While his ability to make hard contact and spray the ball all over the field has always been with him, Urías says that his strike zone discipline has evolved over the past few years. In every season from 2014-17, the middle infielder accumulated more walks than strikeouts, which allowed his on-base percentage to improve every year.
"The first two or three years of my career, I didn't have the eye at all and I was chasing a lot of bad pitches. But, when I got to Double-A last year and even more this year, I've tried to make better decisions in the strike zone," Urías said. "I've had a high batting average in the past, but my on-base percentage needed to get better, because that is really what is going to help the team win."

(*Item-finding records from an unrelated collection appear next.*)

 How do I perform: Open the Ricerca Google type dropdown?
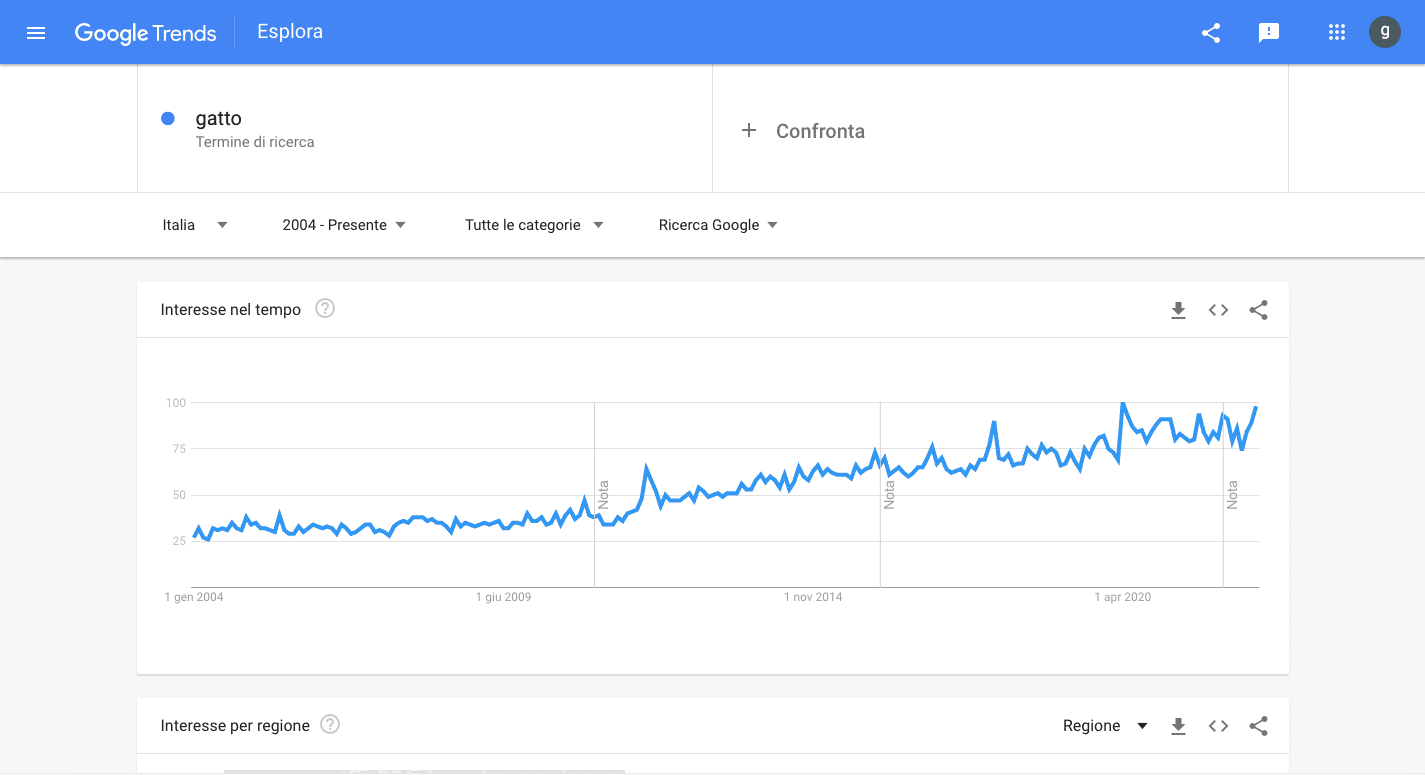[718, 224]
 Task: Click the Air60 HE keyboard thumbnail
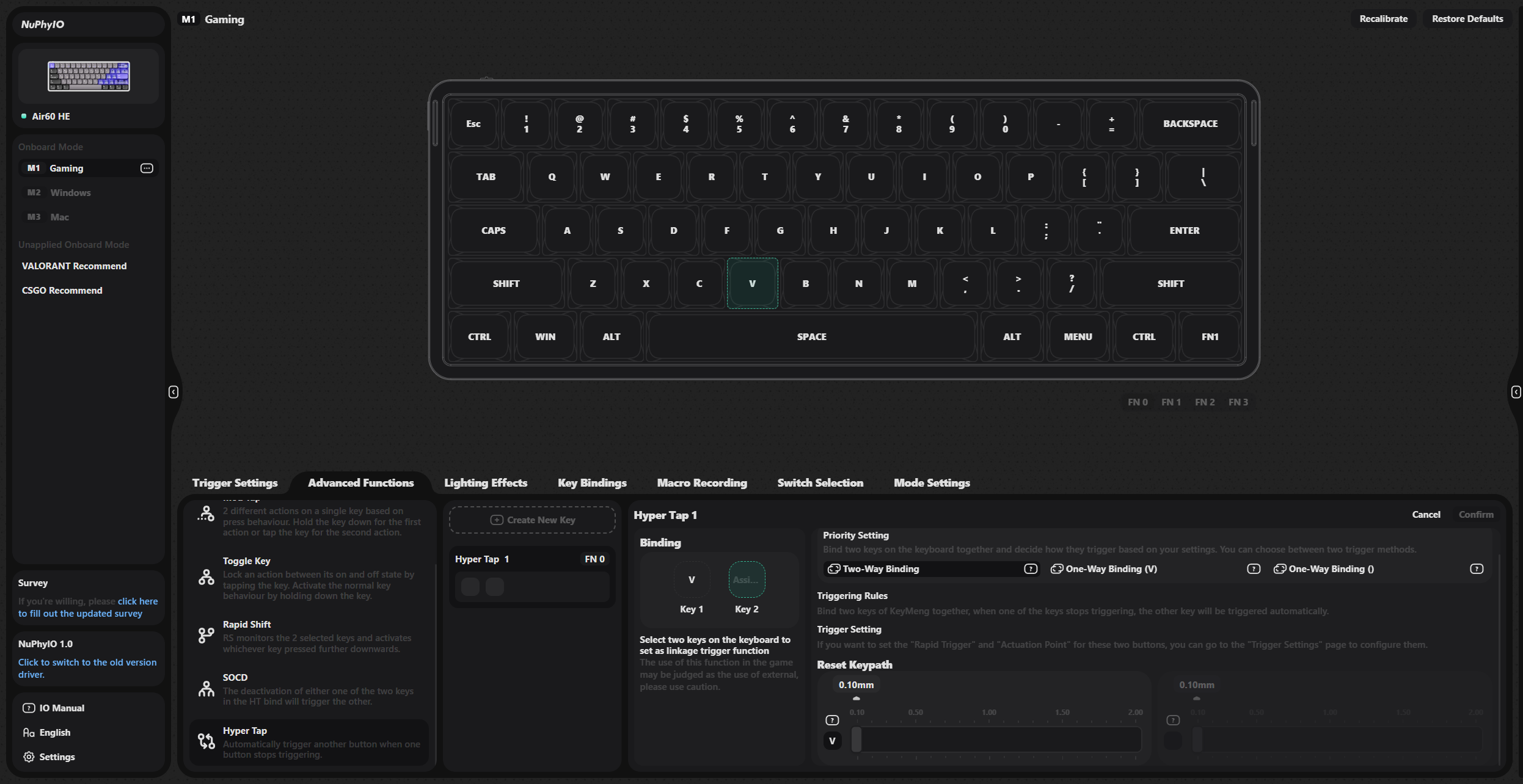click(x=89, y=76)
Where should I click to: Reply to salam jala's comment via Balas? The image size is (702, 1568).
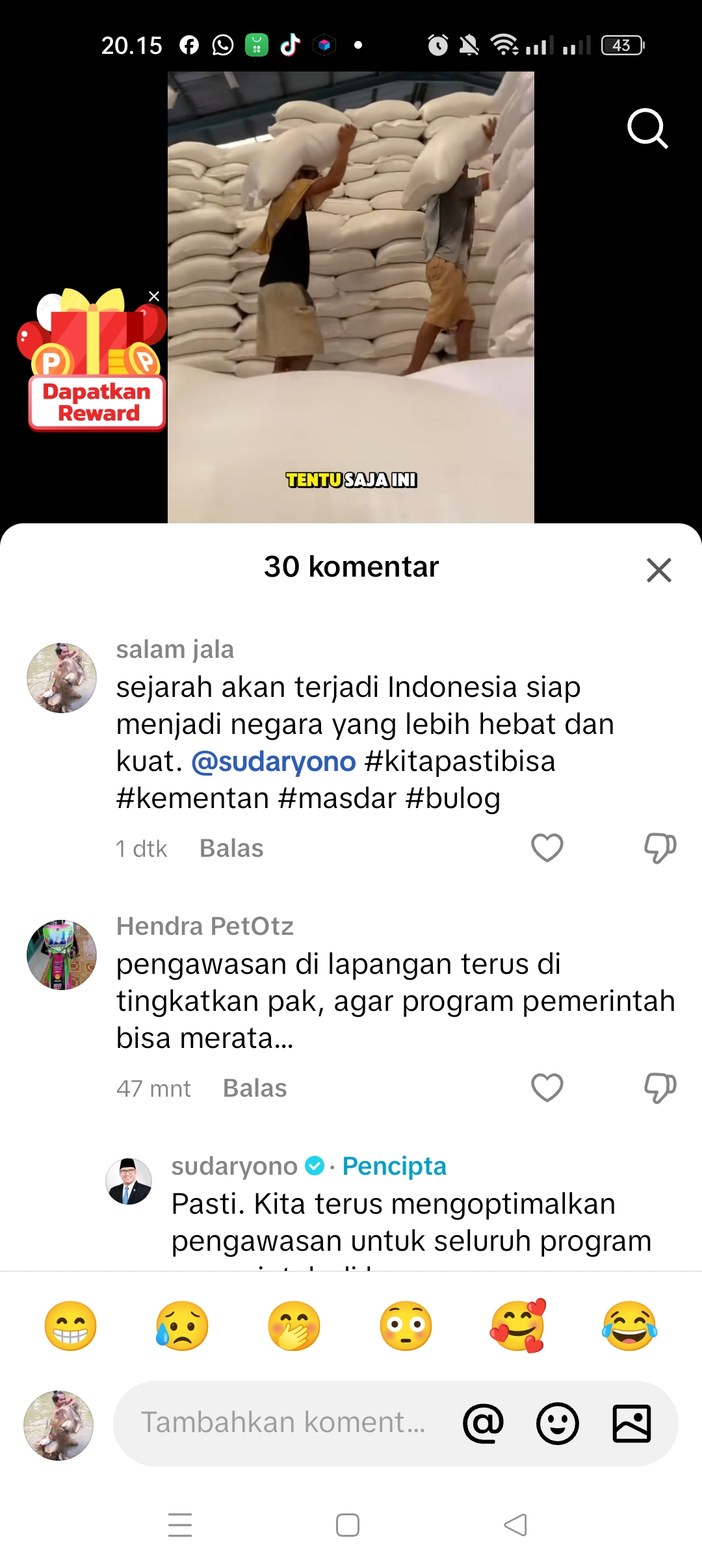pos(231,848)
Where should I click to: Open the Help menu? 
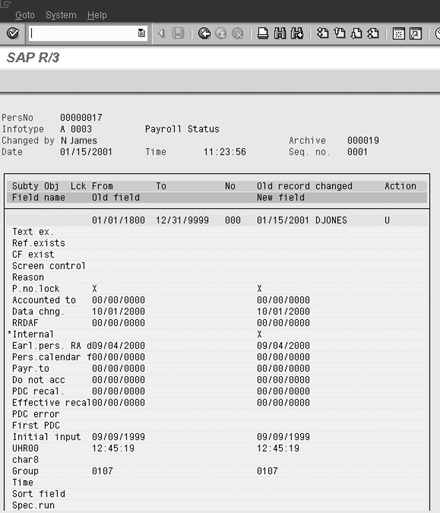click(97, 15)
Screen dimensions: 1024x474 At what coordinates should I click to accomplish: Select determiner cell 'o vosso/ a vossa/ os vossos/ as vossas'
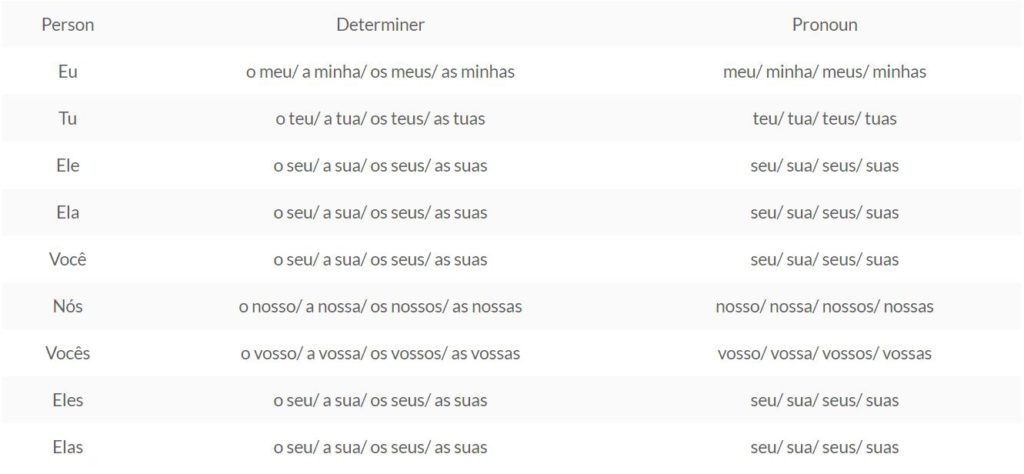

While Urías piled up the individual accolades, before 2017, he had only played in two playoff games. The right-handed hitter was named the California League's MVP, a Midseason and Postseason All-Star in 2016, after leading the league with a .330 average.
In 2017, Urías led the Texas League in on-base percentage (.398) and finished second in walks (68), leading the San Antonio Missions to a 78-62 record and a playoff bid.
While the 2017 playoffs in the Texas League were a major step forward for Urías, he says one of the most important experiences for him that year was being named to represent Team Mexico at the World Baseball Classic, where he was the team's youngest player at age 19.
"It's was an unbelievable experience. When I found out I had the opportunity to play on that team and represent my country, I was incredibly excited," Urías said of being named to Team Mexico. "Having the chance to be around some of the big leaguers I watched growing up, like Sergio Romo and Adrián González was amazing. Those guys taught me a lot in just a couple of days."
Because of his continued success in 2017, the Padres continued to challenge Urías, inviting him to Major League Spring Training and placing him on Triple-A El Paso's opening day roster, despite being only 20, making him one of the youngest players in the Pacific Coast League.
"I've always played with guys older than me, so this year was the same," Urías said of his age in the PCL. "I feel that throughout the years when I've played with older players, it's given me the confidence that if I fail, I will still get better because of it."
Failing didn't come often this year, as Urías rewarded the Padres with a SiriusXM All-Star Futures Game appearance and a PCL Midseason and Postseason All-Star selection. The middle infielder slashed .296/.398/.447, with career highs in doubles (30), triples (seven) and home runs (eight) in 120 games with El Paso prior to his promotion to San Diego on August 28th. Urías also leaves El Paso in the midst of a 2018 Chihuahuas season high 15-game hitting streak.
While Urías does not know what the future holds, he is well aware what is happening around him in the Padres' organization and he does know that Major League Baseball needs to be ready, because the Padres are coming.
"I see all of the talent in the system and that reminds me to keep working hard and keep getting better every day so that one day in the future, we can win a lot of games in the big leagues and do something very special in San Diego."